What works: Stagger your steps across channels. Don’t just blast the same message everywhere—mix it up. Usually, a soft LinkedIn touch plus a thoughtful email works better than pure email spam.

What doesn’t: Overcomplicated sequences with 9 steps and 4 channels. You’ll lose track, annoy prospects, and probably annoy yourself.


Step 5: Personalize Where It Counts

  • Use custom fields for real personalization. Mention something specific about the company or person if you can.
  • Don’t fake personalization. If your “custom” sentences look generic, people notice.
  • Segment your campaign. If you’ve got different buyer personas, create separate sequences. One size rarely fits all.

Pro tip: Even a single personalized sentence can double your reply rates. If you’re mass-blasting, you’re wasting your list.


Step 6: Set Sending Limits and Safety Checks

  • Daily limits. Don’t use Salesblink’s max settings—start slow (maybe 30-50 emails per day, per account) and ramp up gradually.
  • Randomize send times. Salesblink can scatter sends so you don’t look like a robot.
  • Unsubscribe link. Always include a way for people to opt-out. Besides being the law, it keeps your reputation clean.
  • Test before going live. Send the first batch to yourself or a test group first. Check for weird formatting, broken links, or personalization fails.

Ignore: Sales tools that promise “unlimited sending.” That’s a fast track to getting blocked.


Step 7: Launch and Monitor Your Campaign

  1. Start your campaign. Hit “Launch” and Salesblink will start working through your sequence.
  2. Check early results daily.
  3. Look for bounces, spam complaints, and obvious mistakes.
  4. Pause if you see a spike in bounces or negative replies.
  5. Reply from your real inbox. Salesblink can track replies, but real conversations should happen from your own inbox to avoid looking like a bot.

What to watch: Open rates are nice, but replies (even “no thanks”) are what matter. If you’re not getting replies, tweak your copy, not your volume.

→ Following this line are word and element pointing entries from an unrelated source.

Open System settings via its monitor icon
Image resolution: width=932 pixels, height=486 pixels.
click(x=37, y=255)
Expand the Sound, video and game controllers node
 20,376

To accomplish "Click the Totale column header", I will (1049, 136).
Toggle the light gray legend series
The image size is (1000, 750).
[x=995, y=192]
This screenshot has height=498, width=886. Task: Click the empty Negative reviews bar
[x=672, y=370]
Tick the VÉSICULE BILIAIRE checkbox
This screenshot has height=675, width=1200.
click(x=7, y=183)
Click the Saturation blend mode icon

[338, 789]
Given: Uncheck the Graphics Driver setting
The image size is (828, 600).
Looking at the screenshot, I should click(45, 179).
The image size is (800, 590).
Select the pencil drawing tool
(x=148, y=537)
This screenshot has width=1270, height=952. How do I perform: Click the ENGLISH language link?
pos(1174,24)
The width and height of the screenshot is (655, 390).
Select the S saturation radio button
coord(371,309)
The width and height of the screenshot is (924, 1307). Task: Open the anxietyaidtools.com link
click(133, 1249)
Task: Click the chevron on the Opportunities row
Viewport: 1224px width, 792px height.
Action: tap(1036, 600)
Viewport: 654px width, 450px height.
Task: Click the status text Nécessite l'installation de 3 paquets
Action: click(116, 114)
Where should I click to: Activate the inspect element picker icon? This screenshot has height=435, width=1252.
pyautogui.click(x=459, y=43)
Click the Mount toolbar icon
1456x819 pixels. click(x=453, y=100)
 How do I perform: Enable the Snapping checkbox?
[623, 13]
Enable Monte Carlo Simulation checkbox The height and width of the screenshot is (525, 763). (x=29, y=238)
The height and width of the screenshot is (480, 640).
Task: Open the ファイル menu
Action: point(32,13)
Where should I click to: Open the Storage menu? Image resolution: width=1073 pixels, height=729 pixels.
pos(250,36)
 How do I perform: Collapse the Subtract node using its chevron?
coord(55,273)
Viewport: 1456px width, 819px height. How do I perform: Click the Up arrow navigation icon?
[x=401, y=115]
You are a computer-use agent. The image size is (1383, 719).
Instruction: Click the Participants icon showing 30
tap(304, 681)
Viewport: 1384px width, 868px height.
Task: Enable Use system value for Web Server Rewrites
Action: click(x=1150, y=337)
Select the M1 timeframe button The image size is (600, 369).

Step 8: Optimize and Iterate

  • A/B test your steps. Try different subject lines or LinkedIn messages.
  • Cut dead weight. If a step isn’t working, drop it.
  • Refine your list. Remove folks who never engage or have bounced.
  • Stay human. Automation is great, but don’t forget to act like a person. Prospects can spot a robot from a mile away.

What to ignore: Vanity metrics. If your open rate is 80% but your reply rate is 1%, something’s off.


Quick FAQ: Stuff People Always Ask

Will this get me banned on LinkedIn or email?
If you blast too many, yes. Stay under the radar, personalize, and don’t use every single feature just because it’s there.

Do these campaigns actually work?
They can, if you have a solid list, good copy, and don’t treat people like leads on an assembly line. No tool fixes bad targeting or lazy messaging.

How long until I see results?
If you’re doing it right, you’ll usually know within a week if your approach is getting responses.


Keep It Simple—Then Improve

Don’t stress about building the perfect sequence on your first try. Start with one or two channels, a short sequence, and a small list. Watch what happens, then iterate. The goal isn’t to automate everything—it’s to start more real conversations, without burning your reputation.

Remember: Tools like Salesblink are just that—tools. The results come from your strategy, your list, and your willingness to experiment. Keep it real, keep it simple, and don’t be afraid to tweak as you go.